Após, cerca de meio século, a ser uma referência na cidade como polo de exibição de espectáculos cinematográficos, em 2000, fechou devido à forte concorrência dos multiplex dos centros
comerciais, mas, em Maio de 2006, reabriu graças a uma parceria entre a Câmara do
Porto e a Associação de Comerciantes.
Tratou-se de um arrendamento dos proprietários do imóvel à empresa "Comércio Vivo" formada, entretanto, para levar à prática a tal parceria.
O espaço foi reformulado, sendo
modernizado de forma a proporcionar maior conforto aos visitantes.
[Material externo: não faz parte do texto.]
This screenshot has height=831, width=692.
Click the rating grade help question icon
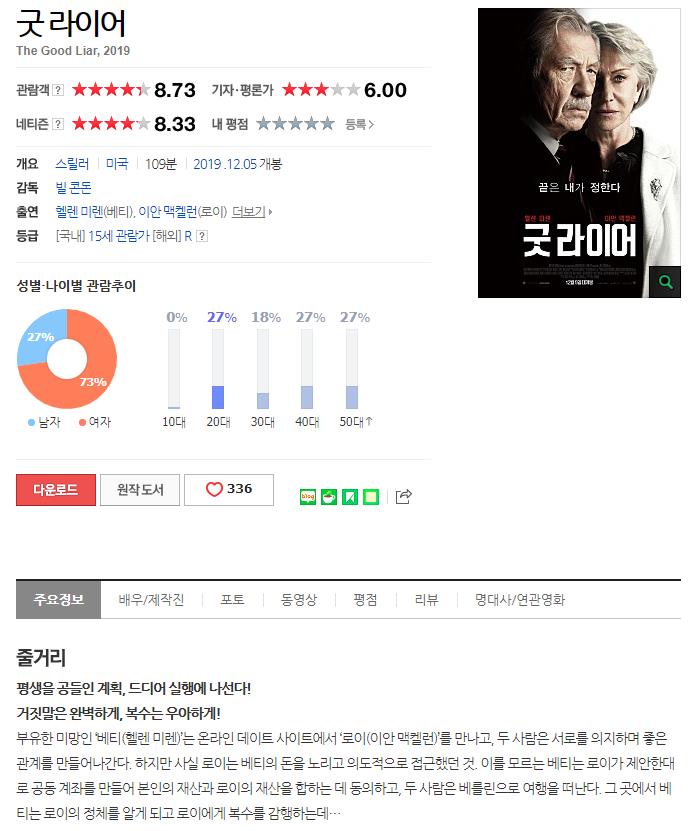[202, 236]
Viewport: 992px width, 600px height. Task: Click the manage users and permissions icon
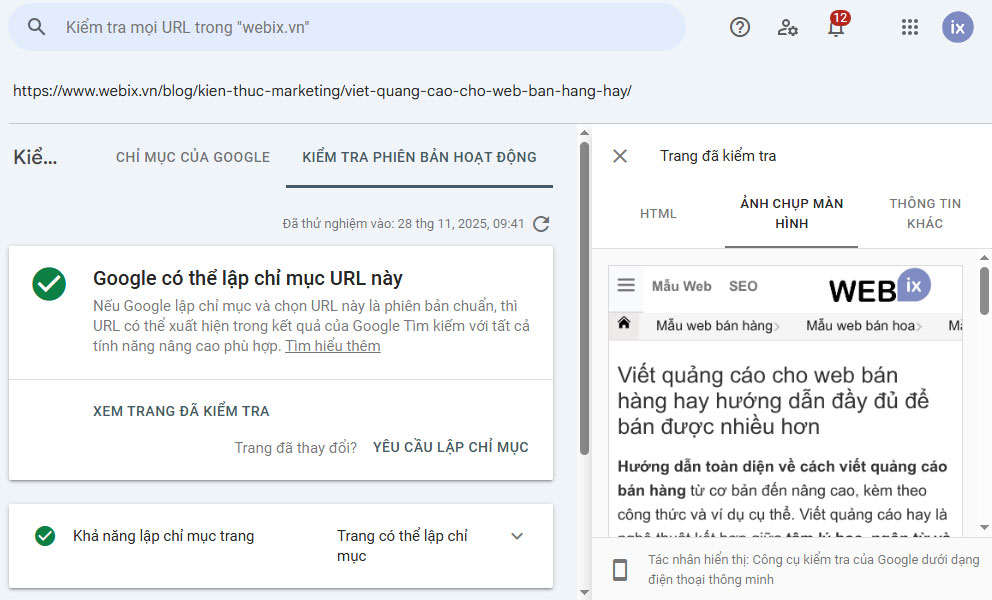[787, 28]
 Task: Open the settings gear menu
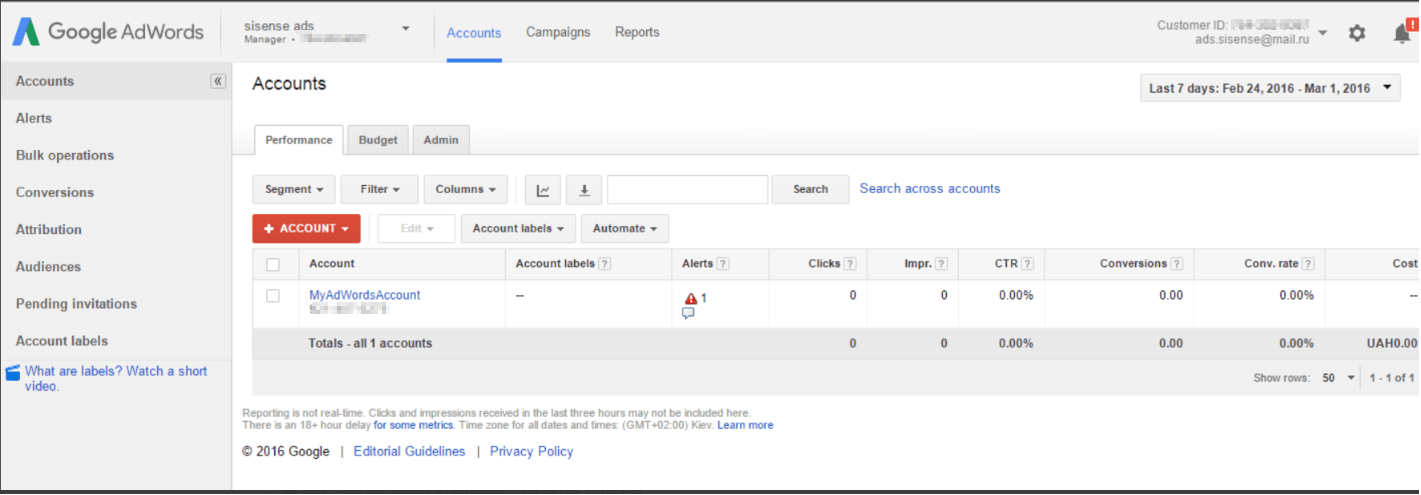1356,33
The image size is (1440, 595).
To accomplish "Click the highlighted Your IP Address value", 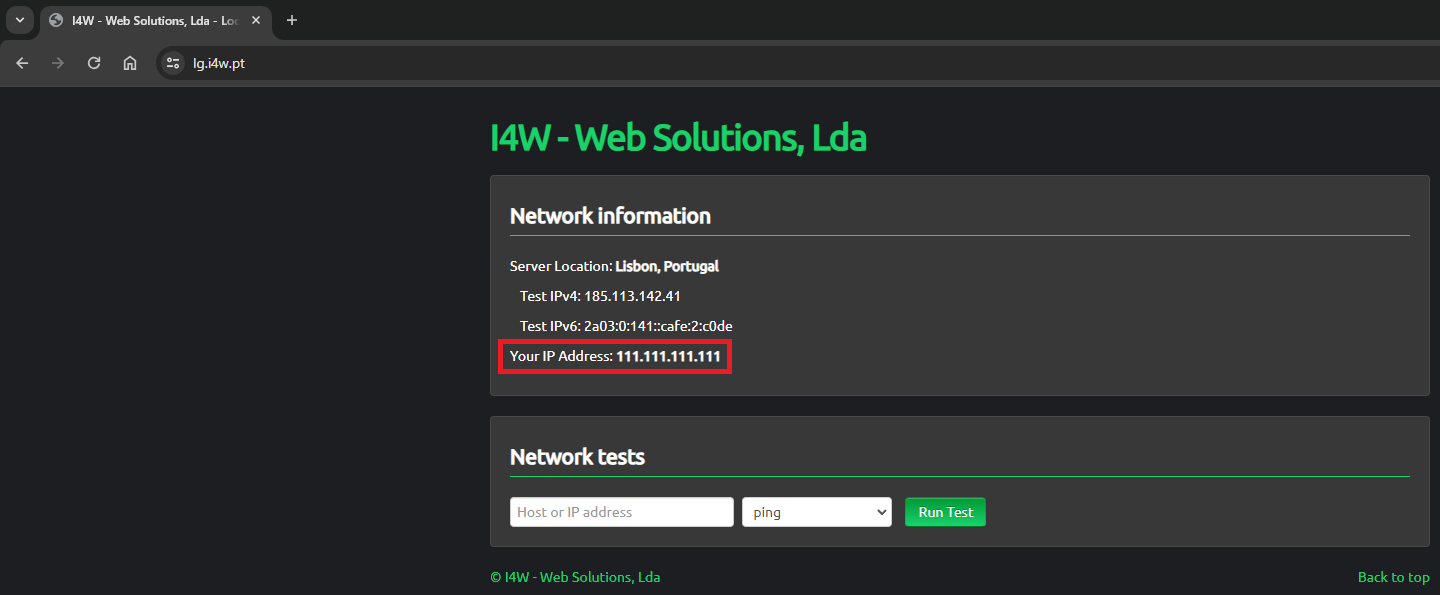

A nova
configuração reduziu a capacidade da sala principal para 935 espectadores e o
pequeno auditório passou a poder acolher 100 espectadores. O restaurante
permaneceu, mas um dos bares foi encerrado.
Em 31 de Dezembro de 2010, tendo finalizado o contrato de
gestão, o "Gabinete Comércio Vivo" entregou o edifício aos proprietários, que se
manteria encerrado durante cerca de 12 anos.
Em 2017, a autarquia portuense conseguiu obter uma concessão do edifício por 25 anos, junto dos actuais proprietários, a família Neves Real, herdeiros de António Neves, o fundador do primitivo Salão High-Life.
Em 2019, foi encetada uma acção de recuperação das
instalações, da autoria dos arquitectos Sérgio Fernandez e Alexandre Alves Costa, durante a qual, foi possível colocar a descoberto os frescos de
Júlio Pomar e devolver a originalidade ao baixo-relevo de Américo Braga, entre outras grandes intervenções sobre a estrutura do edifício.
Previa-se que, até 2023, o cinema Batalha abrisse as portas ao
público e, de facto, a 9 de Dezembro de 2022, depois de um investimento de 5 milhões de euros, eram inauguradas as novas instalações do Batalha.